**REQUIREMENT:**
Reproduce word for word every line from the one containing "Task: Click the main flashcard set title" to the final line of the data below; omit the pictures.

--------

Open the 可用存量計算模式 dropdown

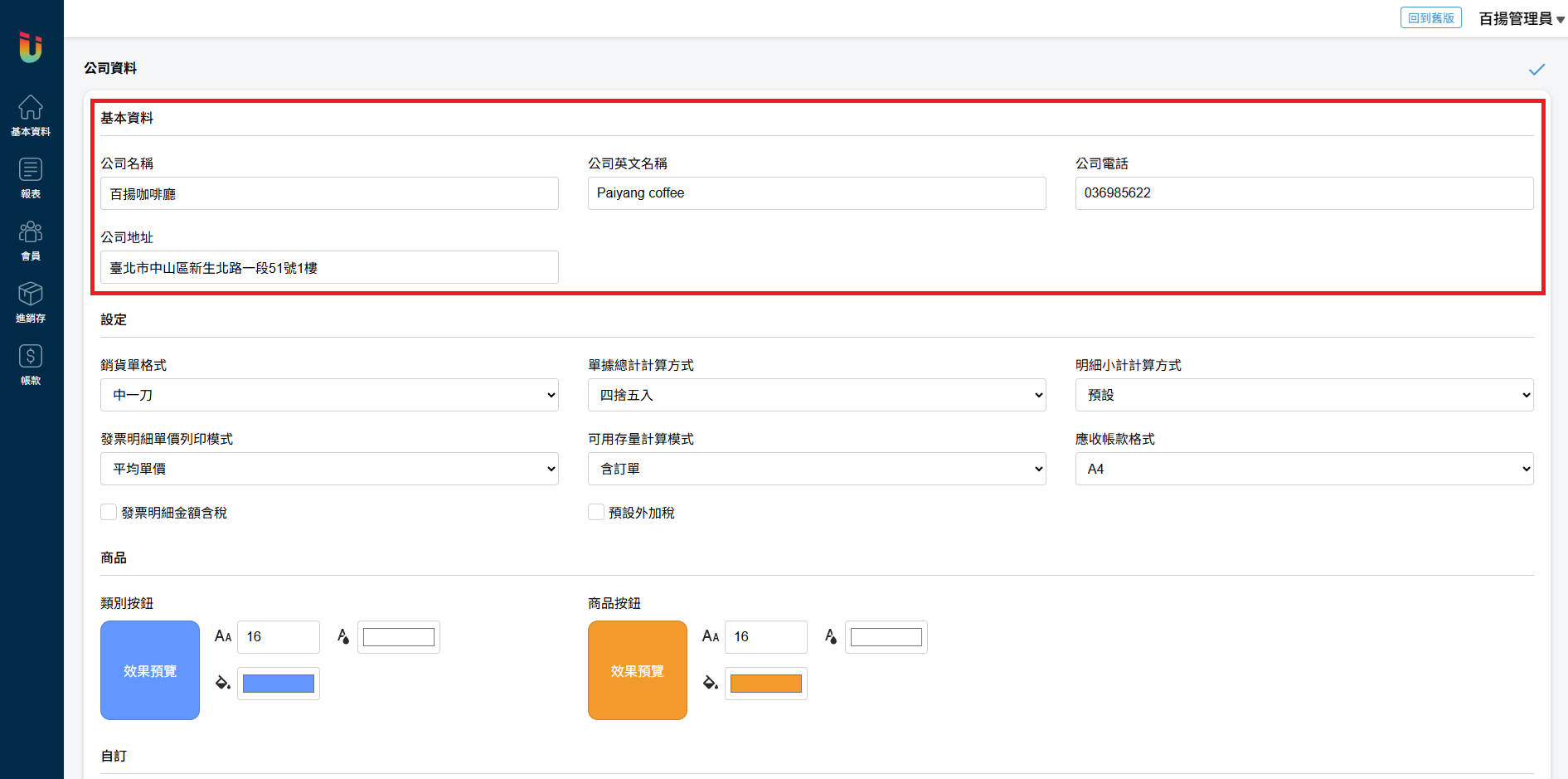point(817,469)
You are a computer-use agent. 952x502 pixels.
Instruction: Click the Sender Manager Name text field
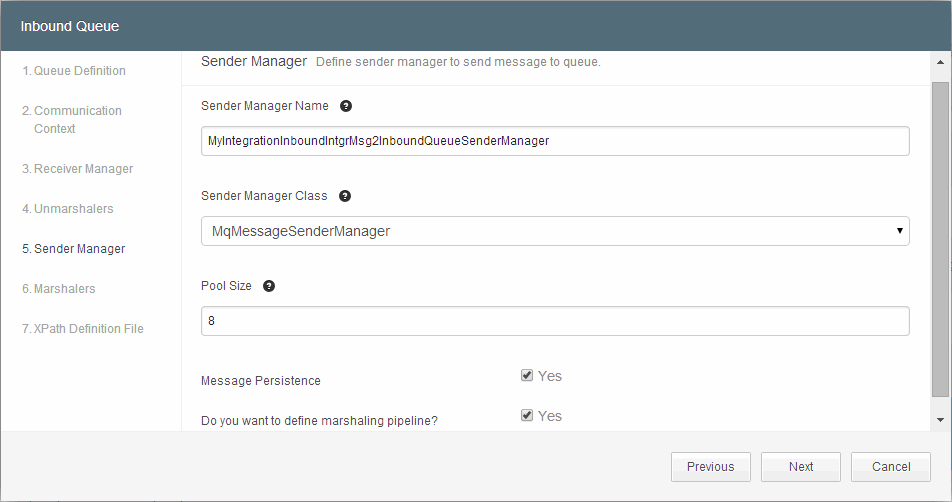555,141
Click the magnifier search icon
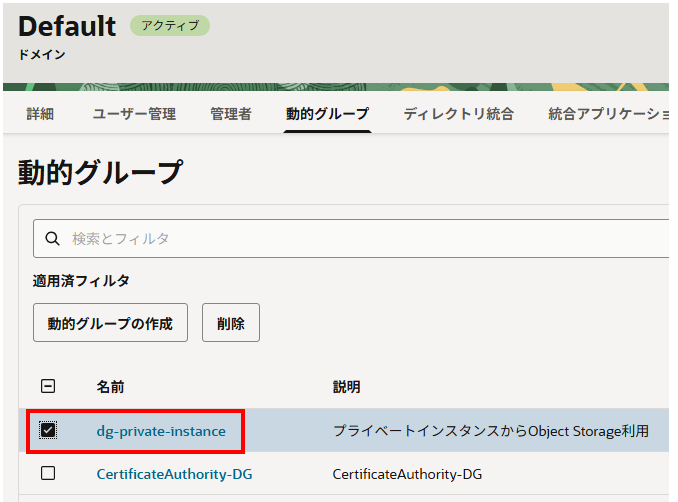 click(x=53, y=239)
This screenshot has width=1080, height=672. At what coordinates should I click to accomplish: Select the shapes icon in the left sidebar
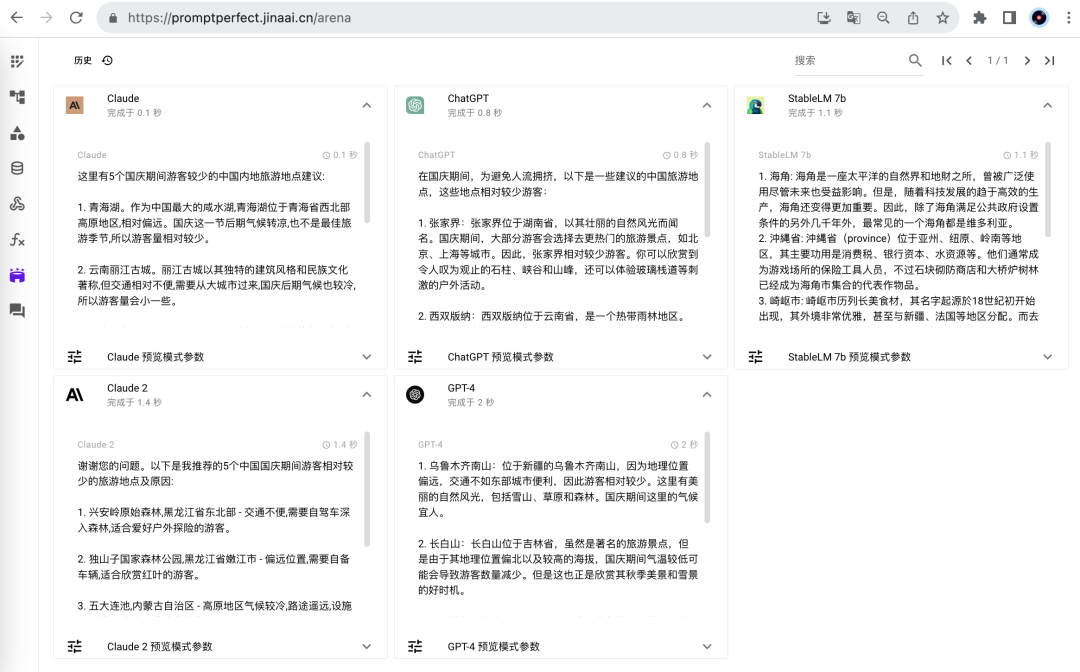pyautogui.click(x=17, y=133)
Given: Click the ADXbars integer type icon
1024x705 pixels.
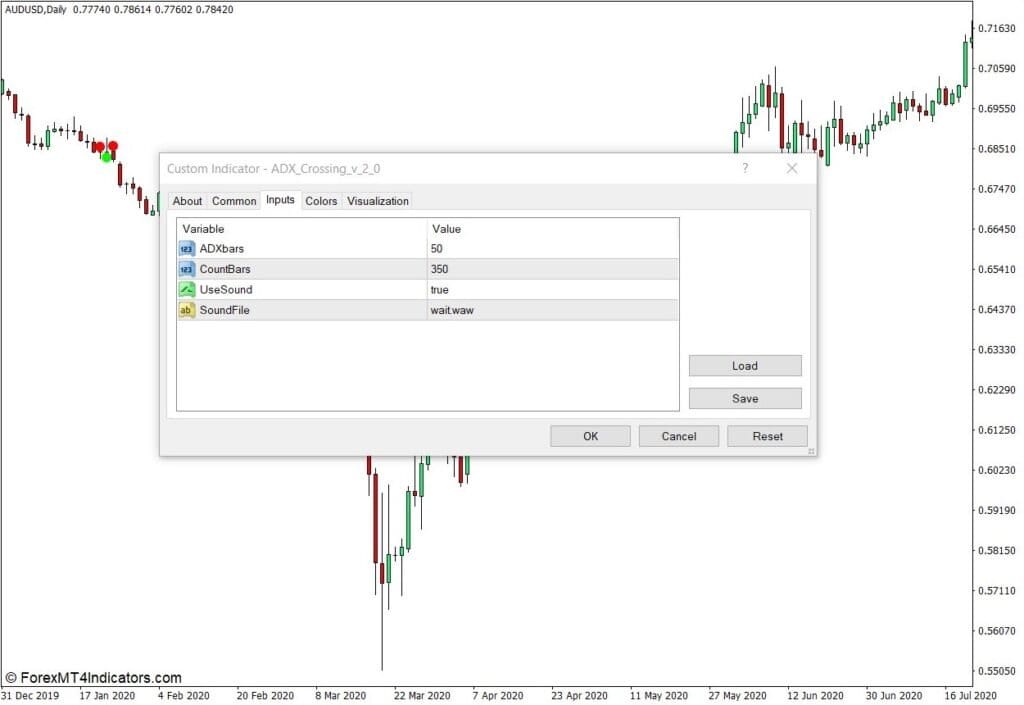Looking at the screenshot, I should tap(187, 248).
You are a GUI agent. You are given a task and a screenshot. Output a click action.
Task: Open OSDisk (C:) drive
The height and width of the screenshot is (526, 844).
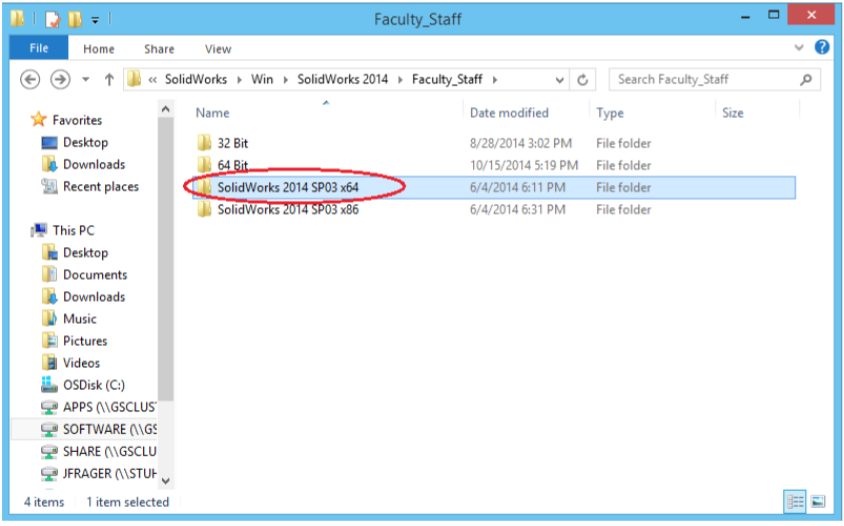93,385
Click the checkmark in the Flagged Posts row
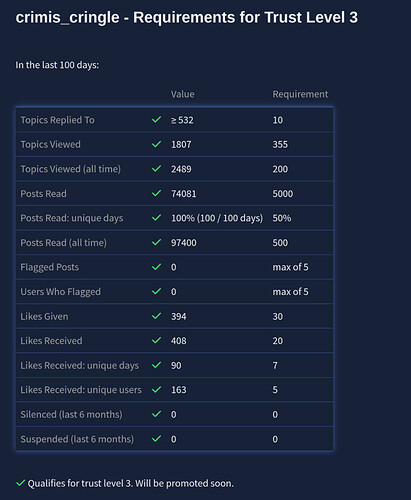The image size is (411, 500). click(156, 267)
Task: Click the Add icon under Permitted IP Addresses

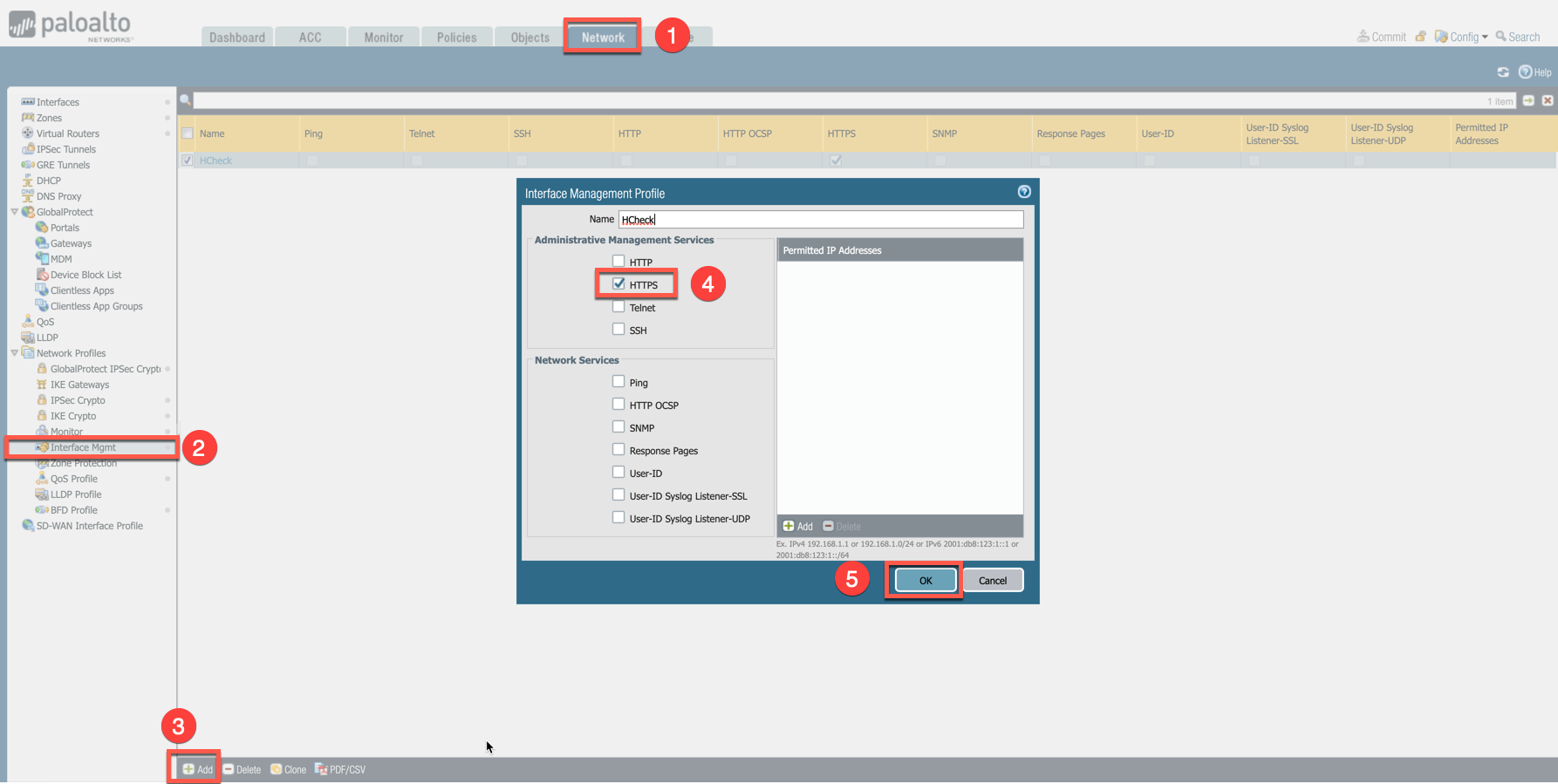Action: pos(789,527)

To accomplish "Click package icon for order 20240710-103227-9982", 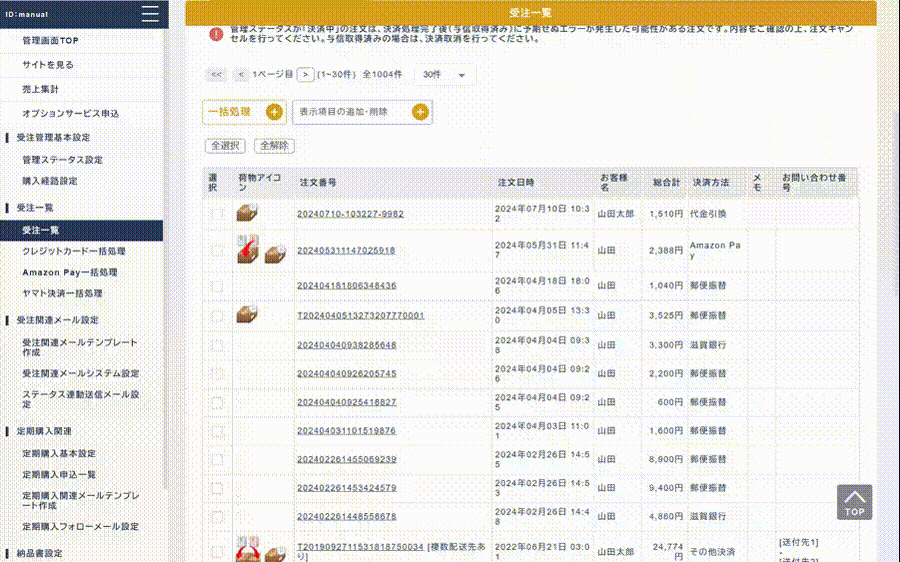I will click(x=247, y=213).
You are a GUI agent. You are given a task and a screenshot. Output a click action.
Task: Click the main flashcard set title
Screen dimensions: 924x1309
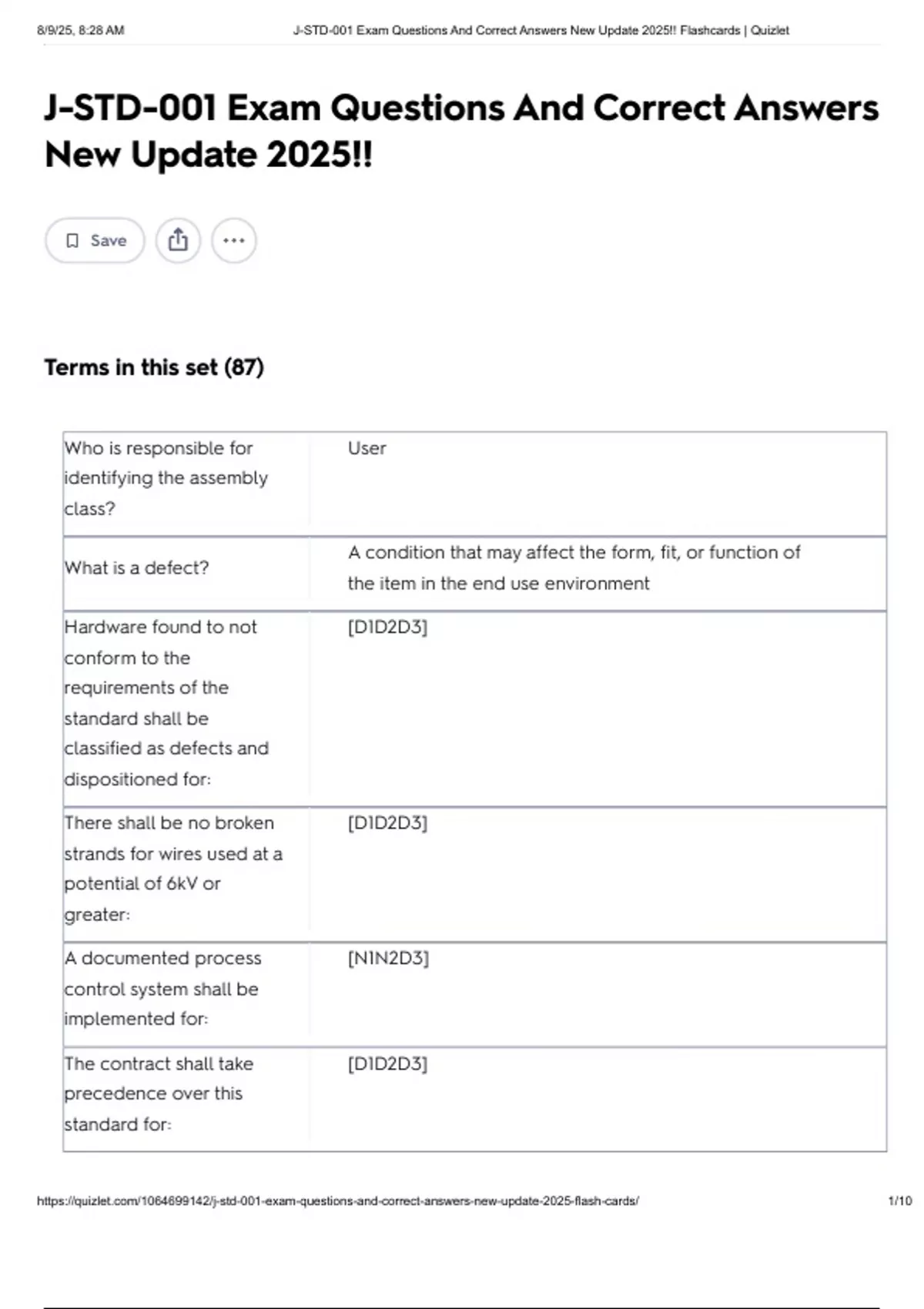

--------

**EXERCISE ANSWER:**
Task: Click the main flashcard set title
Screen dimensions: 924x1309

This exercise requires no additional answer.